> _Provided data_
****************
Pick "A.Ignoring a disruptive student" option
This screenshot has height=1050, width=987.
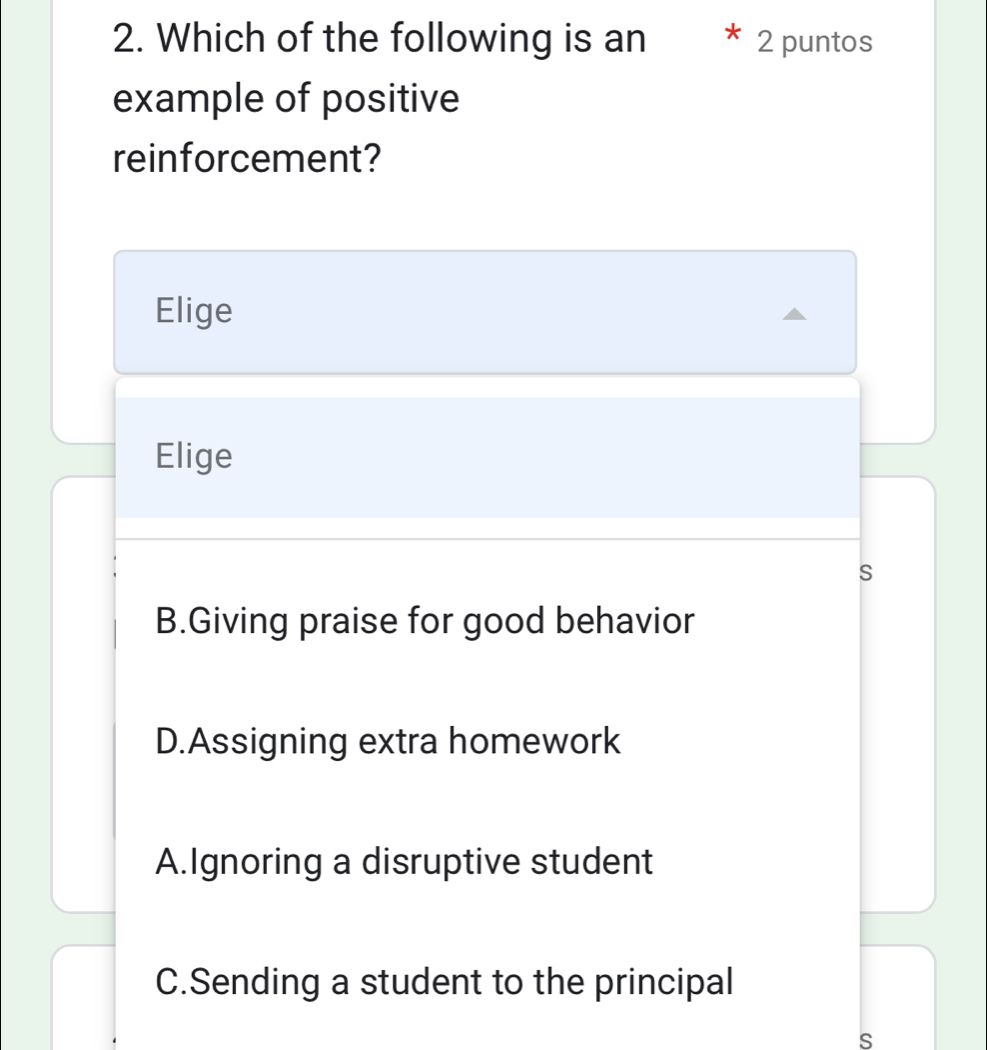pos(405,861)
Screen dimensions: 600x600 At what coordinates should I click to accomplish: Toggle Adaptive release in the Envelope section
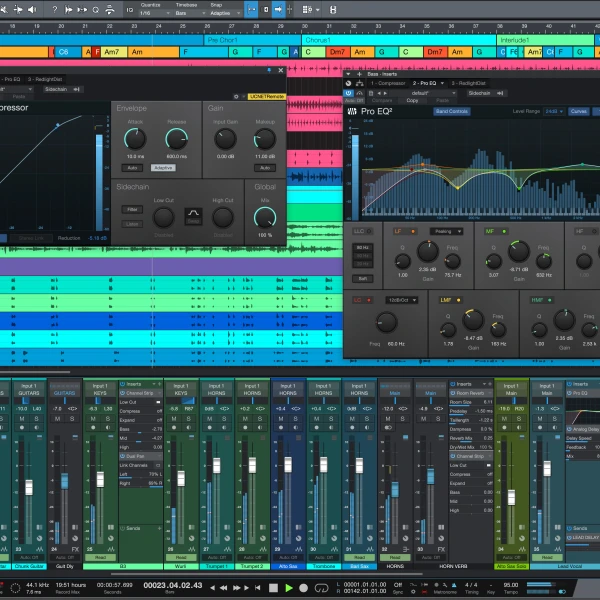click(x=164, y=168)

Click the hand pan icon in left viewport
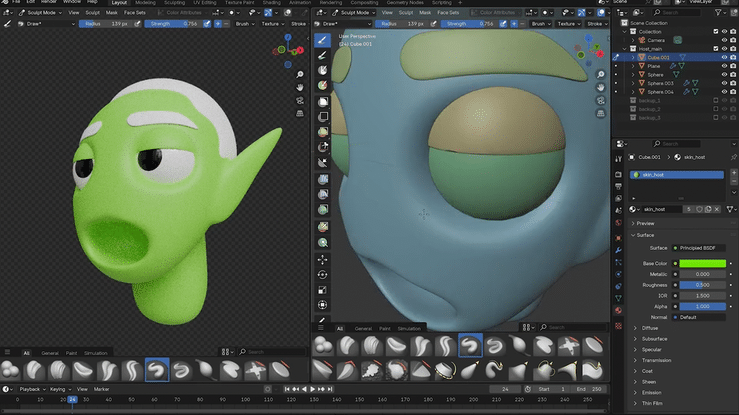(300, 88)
****************
> _Instructions to follow_
Leave the images out as you retype each line of the material exactly.

> _Answer section_
Pick "A.Ignoring a disruptive student" option
This screenshot has height=1050, width=987.
pos(405,861)
Screen dimensions: 600x600 At what coordinates should I click to accomplish: Toggle Adaptive release in the Envelope section
click(x=164, y=168)

Click the hand pan icon in left viewport
(300, 88)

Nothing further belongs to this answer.